I guess here is where y’all that that was when God decided to talk to me. I could never remember which way the safety worked on the pistol, no matter how many times “Him” showed me. I lowered the gun, sobbing still, but with resolve. The headache I had been feeling all week had subsided. The bitch that was locked away finally escaped her cage. I stood up, dried my tears and walked back downstairs and tossed the gun on the island. I knew I was at a crossroad. And something I had told my tenant when he kept bringing in “free” junk that he never did anything with popped into my head. The bitch whispered,
“If it will not serve you in your current goals or future plans, let it go. It does you no good hanging onto it.”
It was something I had said when I had gotten rid of things from my house last month during a garage sale. None of that stuff would serve me in the next chapter of my life - why do I want to keep it? But, does God really want me to treat people like that? I ignored the advice - mainly because it was from the bitch and she’s the most vile, hateful thing on the planet. I gave my word to my son he had the month of September to straighten up or get out. I told “Him” if he couldn’t understand why the house was messy that day when he got home, I’d have my stuff out by the following Tuesday. “Him” never showed he understood, nor ever talked to me about it. I missed my word with “Him” by two days - if his ass wouldn’t have come home early both days, I would have had everything out.
That’s not true - I wanted him to say something so we could talk about it. Not so we could salvage the relationship, but so we could at the very least remain neighborly.
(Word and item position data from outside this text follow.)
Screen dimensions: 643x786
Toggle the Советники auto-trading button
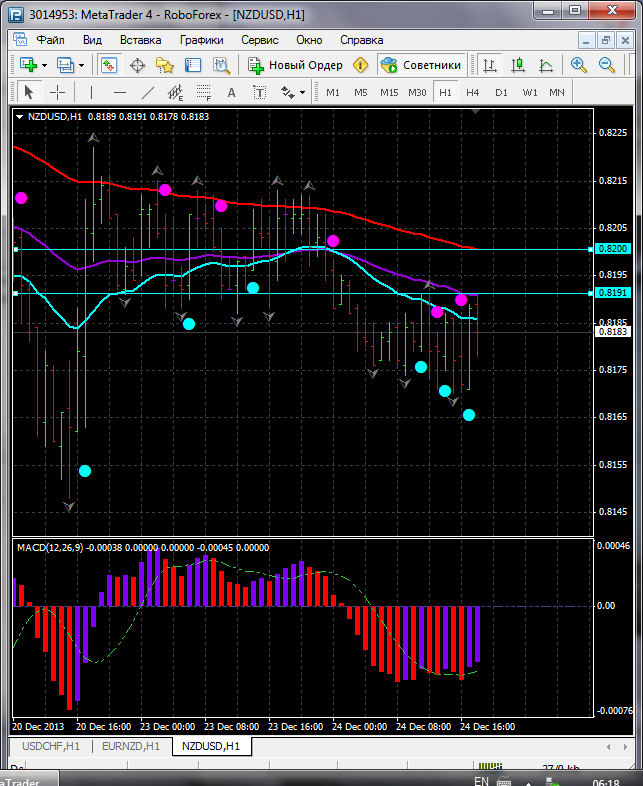421,65
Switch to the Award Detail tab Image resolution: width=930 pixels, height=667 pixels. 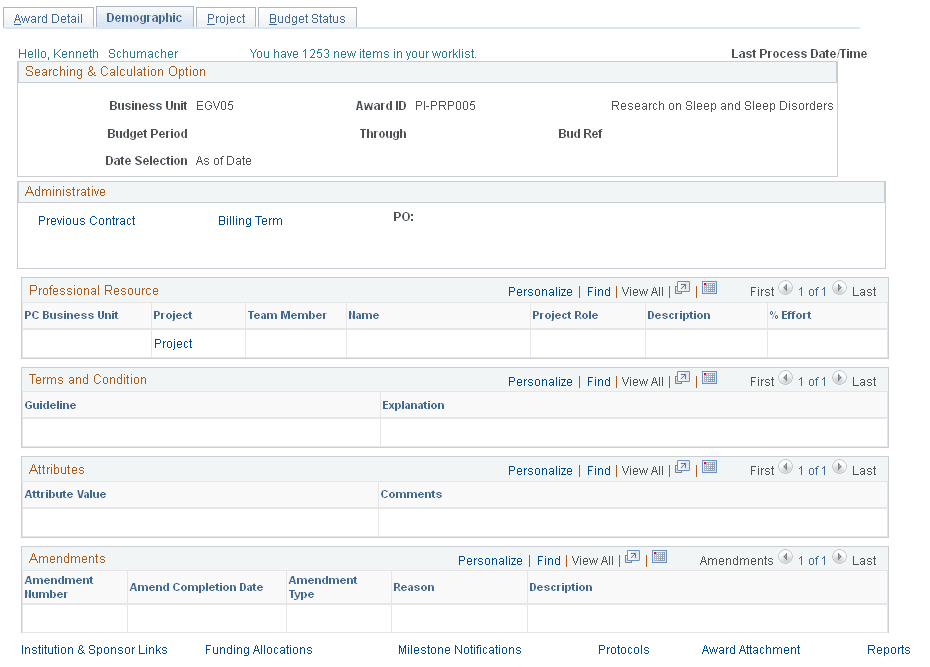pyautogui.click(x=48, y=17)
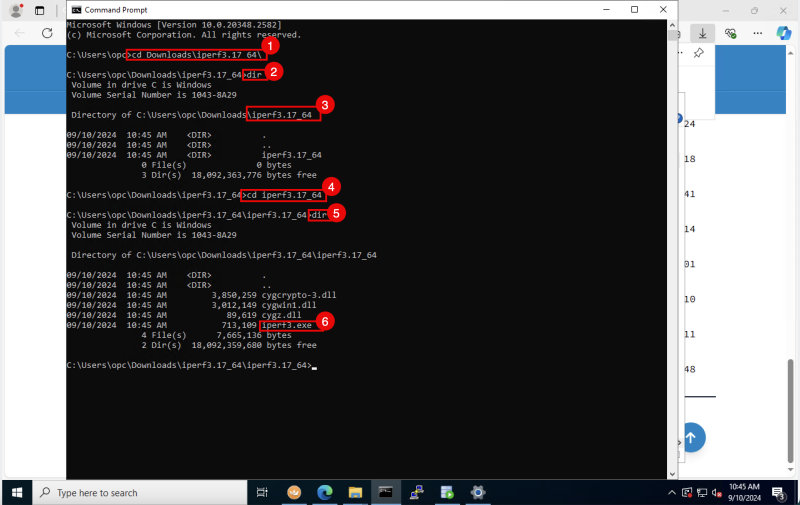The image size is (800, 505).
Task: Open the Settings gear taskbar icon
Action: [478, 492]
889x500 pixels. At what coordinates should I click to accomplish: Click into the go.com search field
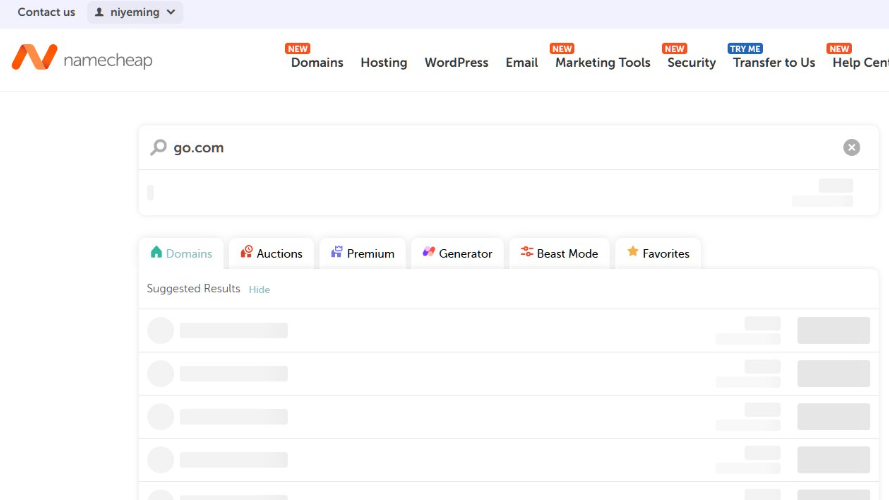pos(505,147)
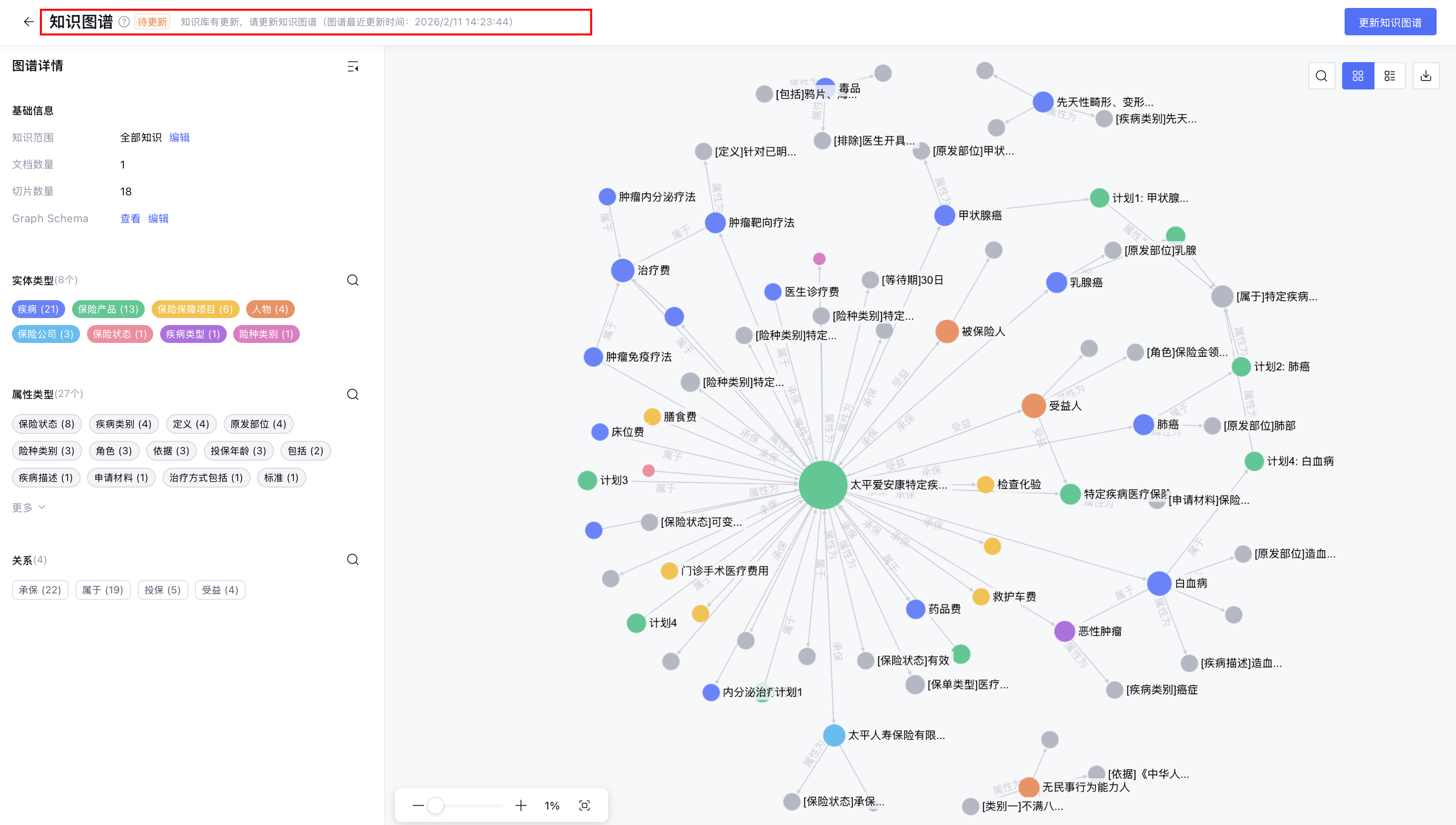Search attribute types with magnifier icon
Image resolution: width=1456 pixels, height=825 pixels.
pos(353,395)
That mindset backfired horribly.
After this last week with the break-up with “Him,” moving back to my house, dealing with what hadn’t gotten done that should have gotten done A LONG time ago when my son moved back home, to having a hormonal temper tantrum last night because I couldn’t get comfortable to sleep, to treating my son and another tenant like shit because of it after waking up this morning to find my stuff thrown on my lawn (stuff that “Him” wouldn’t let me take out of the house), to me losing my wallet and accusing “Him” of stealing it; to me agonizing over whether to apologize to “Him” for the accusation (I found my wallet) I realized something. Yes, the bitch may be out, but something she rarely cared about is something I now hold dear - integrity. If I make a mistake, I own up to the mistake; I don’t make excuses or blame someone else. Not gonna lie, it took me 10 minutes to text “Him” that I found my wallet and I apologized for accusing him of stealing it - it would have been easier to just ignore it all instead of swallowing my pride and owning up to a fact that “Him” knows very well. I would lose my head if it weren’t attached.
SO…the crossroad I’m at right now is this: Do I want to learn to control the bitch and only bring her out when necessary, or let her run rampant leaving destruction in her wake? How do I want to spend my life as a PERSON? Do I want to be the Walmart bitch for whatever time I have left? That route won’t afford me much longer to live, to be honest - way too stressful always watching your back, thinking everyone is going to fuck you over. Or do I want to be the doormat that I’ve been for most everyone for the last six years? That route didn’t do my dad much good with my youngest sister.
Is it possible to combine the two?
The fact that I felt better when I apologized to “Him” for accusing him of something he didn’t do and when I apologized to my son and tenant for taking my anger at a situation out on them (which is something the bitch would NEVER do - she apologizes to no one), I think I’m going to try combining the two.
I hope this is the last personal development crossroad I come to. This shit is getting exhausting.